--- Begin DATA TO USE ---

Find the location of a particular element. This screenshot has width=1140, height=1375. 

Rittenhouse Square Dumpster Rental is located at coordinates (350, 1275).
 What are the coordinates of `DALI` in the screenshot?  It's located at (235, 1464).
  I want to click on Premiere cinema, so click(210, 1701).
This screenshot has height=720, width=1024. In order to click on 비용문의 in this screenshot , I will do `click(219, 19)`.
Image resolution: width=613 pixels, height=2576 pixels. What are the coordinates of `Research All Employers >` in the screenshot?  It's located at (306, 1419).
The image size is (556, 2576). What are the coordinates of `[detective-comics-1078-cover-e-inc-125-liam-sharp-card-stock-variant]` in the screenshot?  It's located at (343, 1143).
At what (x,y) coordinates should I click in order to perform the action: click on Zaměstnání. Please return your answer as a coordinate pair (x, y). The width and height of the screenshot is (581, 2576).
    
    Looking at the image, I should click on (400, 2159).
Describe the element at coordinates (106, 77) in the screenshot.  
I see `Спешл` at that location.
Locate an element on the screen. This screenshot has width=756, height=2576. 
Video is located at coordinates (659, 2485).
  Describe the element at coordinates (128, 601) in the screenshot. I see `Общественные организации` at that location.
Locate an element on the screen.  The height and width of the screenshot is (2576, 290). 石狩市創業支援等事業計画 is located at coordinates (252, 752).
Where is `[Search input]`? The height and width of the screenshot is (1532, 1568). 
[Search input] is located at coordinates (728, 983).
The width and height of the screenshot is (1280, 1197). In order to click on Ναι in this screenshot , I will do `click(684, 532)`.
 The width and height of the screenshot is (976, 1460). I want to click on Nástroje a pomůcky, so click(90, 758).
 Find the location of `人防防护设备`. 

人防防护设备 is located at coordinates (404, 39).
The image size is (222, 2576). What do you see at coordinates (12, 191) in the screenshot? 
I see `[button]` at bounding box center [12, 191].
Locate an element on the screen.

--- End DATA TO USE ---

## TASK BRIEF
Copy out the rows above with "Locate an element on the screen" swapped for "Find an element on the page" everywhere it appears, leaving the rest untouched.

## COMPLETED EXERCISE
Find the location of a particular element. This screenshot has width=1140, height=1375. 

Rittenhouse Square Dumpster Rental is located at coordinates (350, 1275).
 What are the coordinates of `DALI` in the screenshot?  It's located at (235, 1464).
  I want to click on Premiere cinema, so click(210, 1701).
This screenshot has height=720, width=1024. In order to click on 비용문의 in this screenshot , I will do `click(219, 19)`.
Image resolution: width=613 pixels, height=2576 pixels. What are the coordinates of `Research All Employers >` in the screenshot?  It's located at (306, 1419).
The image size is (556, 2576). What are the coordinates of `[detective-comics-1078-cover-e-inc-125-liam-sharp-card-stock-variant]` in the screenshot?  It's located at (343, 1143).
At what (x,y) coordinates should I click in order to perform the action: click on Zaměstnání. Please return your answer as a coordinate pair (x, y). The width and height of the screenshot is (581, 2576).
    
    Looking at the image, I should click on (400, 2159).
Describe the element at coordinates (106, 77) in the screenshot.  
I see `Спешл` at that location.
Find an element on the page. This screenshot has width=756, height=2576. 
Video is located at coordinates (659, 2485).
  Describe the element at coordinates (128, 601) in the screenshot. I see `Общественные организации` at that location.
Find an element on the page.  The height and width of the screenshot is (2576, 290). 石狩市創業支援等事業計画 is located at coordinates (252, 752).
Where is `[Search input]`? The height and width of the screenshot is (1532, 1568). 
[Search input] is located at coordinates (728, 983).
The width and height of the screenshot is (1280, 1197). In order to click on Ναι in this screenshot , I will do `click(684, 532)`.
 The width and height of the screenshot is (976, 1460). I want to click on Nástroje a pomůcky, so click(90, 758).
 Find the location of `人防防护设备`. 

人防防护设备 is located at coordinates (404, 39).
The image size is (222, 2576). What do you see at coordinates (12, 191) in the screenshot? 
I see `[button]` at bounding box center [12, 191].
Find an element on the page.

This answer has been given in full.